Disabling tech by speed


SAN JOSE, Calif. (AP) — A Texas couple whose 5-year-old daughter died in a crash involving a driver who was allegedly using Apple’s FaceTime video chatting app is suing the tech company.

The lawsuit filed this month in Santa Clara Superior Court accuses Apple of not implementing iPhone features that would automatically disable FaceTime based on technology that calculates highway speeds… More at AP.

I can’t imagine the grief they are experiencing, but if this is successful it would have to apply to phones, eBook readers, TVs and everything else.

Categories: Tech News

5 replies

  1. Why not just sue for providing a distracting device? I’d love to know if this is their idea or a lawyer’s.

▶ PROVIDED DATA:
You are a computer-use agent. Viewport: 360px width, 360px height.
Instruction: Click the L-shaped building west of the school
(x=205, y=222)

▶ TASK LIST:
1) Reproduce the stretch of the FaceTime lawsuit post from "SAN JOSE, Calif." through "More at AP.".
2) According to the FaceTime lawsuit post, in which court was the lawsuit filed?

▶ SOLUTION SET:
1)
SAN JOSE, Calif. (AP) — A Texas couple whose 5-year-old daughter died in a crash involving a driver who was allegedly using Apple’s FaceTime video chatting app is suing the tech company.

The lawsuit filed this month in Santa Clara Superior Court accuses Apple of not implementing iPhone features that would automatically disable FaceTime based on technology that calculates highway speeds… More at AP.

2) Santa Clara Superior Court